I am going to stop writing here and let this brew in me as I explore the websites of organisations working with this issue in Singapore and see if I can make a difference even in a tiny way about this problem in our world. It still for the most part feels like this immense problem, involving large crushing organisations that have escaped the reach of the most powerful law enforcing bodies - so how can little insignificant me do anything? And maybe by myself I cannot but along with others even seemingly impossible change can be brought into our world.



Tuesday, January 7, 2014

Today

Today I want to write to explore a thought in my head about the value of negative feelings. Even as I write this I find myself not liking the word negative so I replace it with uncomfortable.

Feelings that make my body and mind uncomfortable, restless or confused. I guess some part of me values comfort, peace and clarity over the above feelings. 

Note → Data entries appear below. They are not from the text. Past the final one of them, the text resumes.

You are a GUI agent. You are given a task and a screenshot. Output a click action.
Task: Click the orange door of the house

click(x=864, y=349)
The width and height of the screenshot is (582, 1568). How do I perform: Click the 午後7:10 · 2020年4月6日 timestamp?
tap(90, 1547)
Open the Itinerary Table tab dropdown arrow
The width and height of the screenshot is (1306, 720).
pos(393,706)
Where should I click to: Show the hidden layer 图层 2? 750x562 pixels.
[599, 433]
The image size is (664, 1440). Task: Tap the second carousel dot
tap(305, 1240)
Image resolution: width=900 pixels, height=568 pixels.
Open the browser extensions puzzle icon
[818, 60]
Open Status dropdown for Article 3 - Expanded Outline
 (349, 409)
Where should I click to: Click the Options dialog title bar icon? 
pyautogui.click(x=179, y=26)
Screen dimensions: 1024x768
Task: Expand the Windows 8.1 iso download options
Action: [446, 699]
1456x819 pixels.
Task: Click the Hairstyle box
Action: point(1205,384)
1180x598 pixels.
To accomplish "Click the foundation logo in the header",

Last year I had a falling out with a friend who was a believer of positive psychology and appreciative inquiry. He believed that negative feelings when left to themselves multiplied and grew and took over the mind. He had learnt to tap away negativity and emerge comfortable and happy. 

I on the other felt that each uncomfortable state of mind and body contain an inner core of truth that call to be felt and assimilated. These so called negative feelings need to be unfolded and this for me is a necessary aspect of awareness. 

Both of us were seekers. He looked at the path of positivity and I leant towards finding my truths from my shadow. We talked and explored and perhaps even assimilated each others beliefs but in the end my shadow was too heavy for him, he felt it engulfed him and made it that much harder for him to reach his light. 

He walked away, I was hurt and without realising it I began breathing away my pain. That was not that hard to do and I did find I could quite easily turn away from it and reach a state of peace. Perhaps I even needed to do this as the years crises suddenly felt overwhelming. But somewhere within the surface calmness I sensed something simmering. A powerful water serpent, strong open jaws, enclosed inside a mountain, writhing and swimming from one end to the other of its' mountain walls, twisting and turning its long neck. Roaring silently. Wanting to get out, energy building into an explosive frenzy.

Bombay. The year finally began losing its intense and fearful hold on me and I breathed more easily, more naturally, resting in each moment. I did a long overdue blood test which showed some high liver values.

It was only this monday that I began to feel how much I had lost of my essence in breathing away my pain without first knowing it accurately. So today I decide to notice and meticulously name a discomfort, a negative feeling before I breathe it away. I feel this might help to detoxify my liver.

It was in 1999 that I had such elevated liver function values. Much more than today. I was emerging from a very painful, poisonous time. Longer and more intense than last year. Authentic connection to the toxins finally freed me from them.

Everyone has a different path to the truth. Of course for me some paths are more inclusive. Something about Singapore and perhaps the world prefers the path of positivity. For me that path excludes the essence of me and the path of staying close to my shadow, where everything I can ever feel or be resides, is more inclusive. Maybe this year I will find I am wrong in holding this view but today it feels good to just clarify what I believe and try to live it deeply.